Una contestualizzazione definitiva di tali risultati si presenta alquanto difficile, dato che mancano sondaggi analoghi per il periodo antecedente al 2006. Non è quindi possibile ricostruire tempi e modi di questo processo di avvicinamento e integrazione, ma solo fotografarne il temporaneo punto di arrivo. Resta aperto il problema di come tale processo si sia svolto e quali ne siano stati i fattori determinanti (passaggio alla democrazia in Italia, istituzione della Regione autonoma, definizione del confine nel 1954 e nel 1975, dissoluzione della Jugoslavia, transizione democratica in Slovenia, ingresso della Slovenia nell’Unione Europea, accesso nello spazio di Schengen).
In ogni caso, non si può non concordare con Paolo Segatti, quando al termine dell’esposizione di questi risultati commenta che il mondo dei cittadini e quello della politica sembrano due mondi diversi e non comunicanti. Tale dato di fatto si riflette per esempio nelle risposte alla domanda sulle cause del conflitto tra italiani e sloveni, identificate, a destra e a sinistra, nel Friuli Venezia Giulia e nella zona confinaria slovena, da intervistati con un basso e con un alto livello di pregiudizio nei “politici italiani e sloveni che alimentano il contrasto per prendere qualche voto”.

Sul campione complessivo tale risposta è fornita dal 75,6 per cento degli intervistati. Solo il 15,9 per cento ritiene invece che i contrasti tra i due gruppi siano tuttora profondi anche sul piano personale. I cittadini intervistati presentano, nel complesso, un atteggiamento sorprendentemente pragmatico e aperto nei confronti delle nuove prospettive apertesi con l’allargamento dell’Europa ad est che non trova corrispondente riscontro tra i politici dell’area frontaliera.
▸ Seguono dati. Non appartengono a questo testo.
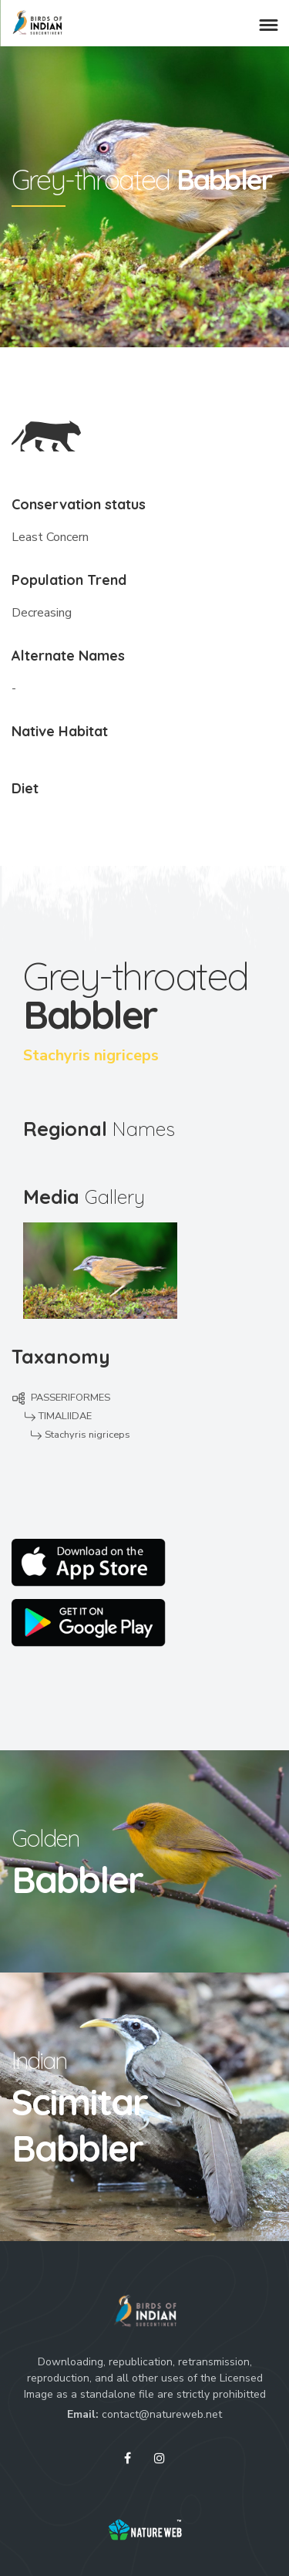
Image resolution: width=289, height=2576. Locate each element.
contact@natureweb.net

Anche il tema così frequentemente (e talora ossessivamente)agitato delle memorie divise e conflittuali non pare incidere in modo particolare sull’atteggiamento della maggioranza degli abitanti del Friuli-Venezia Giulia, né pare influenzarne in maniera determinante la percezione dell’”altro” gruppo linguistico. Sembrerebbe quindi che tradizionali temi di agitazione di matrice nazionalista (slovena e italiana) riescano a mobilitare solo una minoranza del proprio gruppo di riferimento e che le scelte di carattere politico e i comportamenti elettorali dei singoli avvengano anche nella nostra regione in larga misura per motivi che esulano ormai dalla problematica nazionale.
“Euroregion Identity” potrebbe quindi offrire ai politici di qua e di là del confine più di un motivo di riflessione, stimolando l’elaborazione di nuove strategie retorico-discorsive maggiormente in sintonia con le aspettative e le sensibilità attuali del proprio elettorato.